The campaign season in Rutledge, a middle-class enclave near Swarthmore, lasts roughly 10 days, not months. About 150 votes will probably be enough to win.
Borsch, 72, has lived in Rutledge his entire life and has been a volunteer for the local fire company since he was 16. He retired from Peco 19 years ago. Cunningham, 59, manages an art supply store in Ardmore and has raised two children in his 20 years as a Rutledge resident.
Over a few days of walking to each house in the borough, the men knew who would be behind many of the doors before they knocked - the nonagenarian who dresses in her finest to vote each year, the mother who coaches the softball team, the crossing guard.
At one door Monday, Cunningham was greeted by a familiar toddler. "You still like fire engines?" he asked. "We'll get them down here again for something soon."
She eagerly grabbed a blue flier touting his accomplishments as mayor. Her father did not glance at it.

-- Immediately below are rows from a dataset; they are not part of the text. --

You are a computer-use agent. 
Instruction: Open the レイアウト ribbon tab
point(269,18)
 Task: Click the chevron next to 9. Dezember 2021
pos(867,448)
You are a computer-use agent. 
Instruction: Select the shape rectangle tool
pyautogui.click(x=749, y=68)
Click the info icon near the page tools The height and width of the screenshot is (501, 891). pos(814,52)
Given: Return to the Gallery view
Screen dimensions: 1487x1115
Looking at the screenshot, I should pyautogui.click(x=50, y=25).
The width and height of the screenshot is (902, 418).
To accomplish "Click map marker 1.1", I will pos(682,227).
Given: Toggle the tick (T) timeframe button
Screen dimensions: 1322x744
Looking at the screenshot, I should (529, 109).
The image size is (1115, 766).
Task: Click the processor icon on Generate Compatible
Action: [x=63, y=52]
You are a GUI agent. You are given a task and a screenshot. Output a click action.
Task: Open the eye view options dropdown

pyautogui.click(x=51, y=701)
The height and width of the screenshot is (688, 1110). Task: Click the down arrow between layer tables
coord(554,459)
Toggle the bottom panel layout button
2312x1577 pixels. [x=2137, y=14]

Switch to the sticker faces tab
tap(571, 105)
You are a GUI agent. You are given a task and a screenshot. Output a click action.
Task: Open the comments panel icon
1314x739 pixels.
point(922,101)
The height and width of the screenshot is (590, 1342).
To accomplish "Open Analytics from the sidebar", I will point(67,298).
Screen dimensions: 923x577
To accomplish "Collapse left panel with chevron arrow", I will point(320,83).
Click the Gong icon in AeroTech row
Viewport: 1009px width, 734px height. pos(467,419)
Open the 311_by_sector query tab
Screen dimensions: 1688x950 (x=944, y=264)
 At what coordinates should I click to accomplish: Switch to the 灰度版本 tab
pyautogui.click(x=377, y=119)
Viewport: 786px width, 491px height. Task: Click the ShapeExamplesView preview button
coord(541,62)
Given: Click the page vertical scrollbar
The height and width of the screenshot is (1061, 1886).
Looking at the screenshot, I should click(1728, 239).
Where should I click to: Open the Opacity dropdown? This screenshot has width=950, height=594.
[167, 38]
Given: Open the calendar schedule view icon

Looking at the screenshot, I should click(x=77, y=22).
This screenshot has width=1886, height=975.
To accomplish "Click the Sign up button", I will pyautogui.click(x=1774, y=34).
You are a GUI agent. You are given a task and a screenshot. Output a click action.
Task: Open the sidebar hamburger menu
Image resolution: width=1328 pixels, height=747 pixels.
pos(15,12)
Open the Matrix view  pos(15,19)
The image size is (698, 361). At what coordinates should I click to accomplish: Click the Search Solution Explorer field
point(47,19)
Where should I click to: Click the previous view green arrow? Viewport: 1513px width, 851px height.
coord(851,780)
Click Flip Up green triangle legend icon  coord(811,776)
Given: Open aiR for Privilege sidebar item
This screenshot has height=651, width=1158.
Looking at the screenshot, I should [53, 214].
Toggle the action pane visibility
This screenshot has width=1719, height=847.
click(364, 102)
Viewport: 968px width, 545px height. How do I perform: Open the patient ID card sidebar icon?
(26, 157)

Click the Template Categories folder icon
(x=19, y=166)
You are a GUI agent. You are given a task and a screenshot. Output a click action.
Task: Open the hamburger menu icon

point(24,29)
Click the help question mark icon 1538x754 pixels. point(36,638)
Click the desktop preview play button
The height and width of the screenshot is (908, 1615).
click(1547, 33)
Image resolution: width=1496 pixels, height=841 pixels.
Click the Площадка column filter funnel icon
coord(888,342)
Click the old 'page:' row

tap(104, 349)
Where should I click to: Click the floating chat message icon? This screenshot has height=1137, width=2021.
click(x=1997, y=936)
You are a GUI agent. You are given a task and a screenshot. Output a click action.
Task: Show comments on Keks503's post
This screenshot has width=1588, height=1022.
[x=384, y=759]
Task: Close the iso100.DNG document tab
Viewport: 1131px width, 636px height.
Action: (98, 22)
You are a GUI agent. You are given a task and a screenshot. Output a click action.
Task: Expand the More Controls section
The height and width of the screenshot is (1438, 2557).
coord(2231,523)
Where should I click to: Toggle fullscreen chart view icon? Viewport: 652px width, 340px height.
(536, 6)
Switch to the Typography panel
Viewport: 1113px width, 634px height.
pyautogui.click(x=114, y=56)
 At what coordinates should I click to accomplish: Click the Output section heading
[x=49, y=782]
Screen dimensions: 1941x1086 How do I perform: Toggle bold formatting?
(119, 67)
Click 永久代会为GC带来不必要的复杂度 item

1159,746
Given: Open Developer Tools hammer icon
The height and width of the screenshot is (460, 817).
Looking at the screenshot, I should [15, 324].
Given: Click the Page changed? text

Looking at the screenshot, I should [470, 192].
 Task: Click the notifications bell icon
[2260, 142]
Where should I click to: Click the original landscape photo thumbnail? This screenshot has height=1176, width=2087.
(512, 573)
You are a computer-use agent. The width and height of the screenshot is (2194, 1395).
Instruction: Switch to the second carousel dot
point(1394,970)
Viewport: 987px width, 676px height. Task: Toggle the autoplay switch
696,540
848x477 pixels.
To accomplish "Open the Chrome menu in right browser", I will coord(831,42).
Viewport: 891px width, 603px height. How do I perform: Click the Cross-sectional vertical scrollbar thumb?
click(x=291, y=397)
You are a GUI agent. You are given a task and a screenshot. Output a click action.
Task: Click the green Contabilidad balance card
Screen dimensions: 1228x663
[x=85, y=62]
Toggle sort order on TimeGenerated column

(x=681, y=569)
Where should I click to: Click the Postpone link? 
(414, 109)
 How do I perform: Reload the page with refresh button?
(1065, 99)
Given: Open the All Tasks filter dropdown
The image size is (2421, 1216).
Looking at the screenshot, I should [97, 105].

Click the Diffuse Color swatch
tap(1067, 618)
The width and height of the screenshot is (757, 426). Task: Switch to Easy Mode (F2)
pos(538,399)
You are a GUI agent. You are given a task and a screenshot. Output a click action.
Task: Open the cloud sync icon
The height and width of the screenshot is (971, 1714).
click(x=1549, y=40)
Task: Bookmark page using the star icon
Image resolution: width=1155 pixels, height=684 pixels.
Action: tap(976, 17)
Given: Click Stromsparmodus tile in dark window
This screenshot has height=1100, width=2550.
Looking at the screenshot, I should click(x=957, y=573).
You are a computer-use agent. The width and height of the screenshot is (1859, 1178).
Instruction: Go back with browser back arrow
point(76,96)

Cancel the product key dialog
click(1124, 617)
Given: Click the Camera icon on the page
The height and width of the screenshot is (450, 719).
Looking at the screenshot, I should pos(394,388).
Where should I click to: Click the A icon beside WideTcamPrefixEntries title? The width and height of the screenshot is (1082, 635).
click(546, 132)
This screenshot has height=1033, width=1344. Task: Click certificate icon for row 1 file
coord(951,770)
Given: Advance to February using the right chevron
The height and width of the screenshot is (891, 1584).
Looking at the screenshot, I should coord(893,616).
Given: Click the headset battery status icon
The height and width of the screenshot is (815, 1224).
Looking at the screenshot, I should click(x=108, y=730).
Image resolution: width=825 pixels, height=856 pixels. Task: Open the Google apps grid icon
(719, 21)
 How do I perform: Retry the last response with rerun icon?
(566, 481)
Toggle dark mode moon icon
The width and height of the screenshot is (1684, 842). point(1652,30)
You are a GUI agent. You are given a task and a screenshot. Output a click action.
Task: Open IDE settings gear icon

Spotting a teenager driving past, Cunningham called out, "Hey, Ian, can you vote this year?"
For all the folksy familiarity of a town that is only about 11 square blocks, where the main duty of the unpaid mayoral position is taking residents' calls about parking violations and bothersome dogs, politics can still stir passions.
Borsch's flier lists three objectives as mayor: communicating information to residents, greeting newcomers, and acting as a liaison to the police and fire departments that serve the borough. Cunningham's 10-point list includes planning a Memorial Day ceremony, winter and summer concerts, and an art exhibit, as well as cracking down on drivers who ignore stop signs.
In Hometowne Hair Shoppe, Rutledge's only registered business, a patron who declined to give his name talked about the borough election in the same breath that he grumbled about Congress.
Jennifer Fahy, the co-owner of the cozy new shop, who snipped his hair as he groused, said she was used to such chatter. She cuts the hair of Republican members of the Delaware County Council and the Democratic candidate for sheriff, which means she hears plenty of debate from the barber's chair.
A chain of tragedy and happenstance made Cunningham the mayor of Rutledge, the first Democrat in recent memory.
C. Scott Shields was elected four years ago, in the same cycle that Cunningham campaigned for borough council and lost by just one vote. He served less than two years before he died at age 45 in a skydiving accident.
Gregory Lebold, appointed as a replacement, soon moved out of town. With a year and a half until the 2013 election, Cunningham was installed by the council to finish out the term.
Now that Cunningham is up for election in his own right, Borsch says it's time to put a Republican back in charge.
Borough Republicans narrowly edge Democrats, 283-260, among the community's 626 registered voters. In the most recent mayoral election, 303 citizens cast their votes.
Borsch, a former borough council member, points out that all five members of the Delaware County Council are Republicans, and the council is guaranteed to have a Republican majority after this year's election, too. He says that the council will favor the tiny borough more if he is elected.
"I think it's good to stay as the county goes," he said. "We got some street money from the County Council. They look at you and see how you're doing in backing the Republican Party, you know. . . . We got $50,000 from them to pave Swarthmore Avenue - that's all a political thing."
County spokeswoman Tricia Cofiell said such grants are doled out based on need, not local leadership.
When Borsch hands out leaflets in the neighborhood, he introduces himself as "Jack Borsch, Republican for mayor" - the same slogan printed at the top of his flier.
Cunningham's paperwork makes no mention of his party affiliation. A Democrat who named Robert F. Kennedy as his hero when he moved from Boston to Delaware County in 1978, he said he was stunned when a friend told him, "You'd better register as a Republican or you won't be able to get a job."
He ignored the advice.
Borsch remembers when Rutledge had its own institutions that helped neighbors get to know each other - its own fire company, elementary school, a trolley.
"People don't get together like they used to way back when I was a kid," he said. "I'd just like to continue keeping the town as nice as it was when I grew up."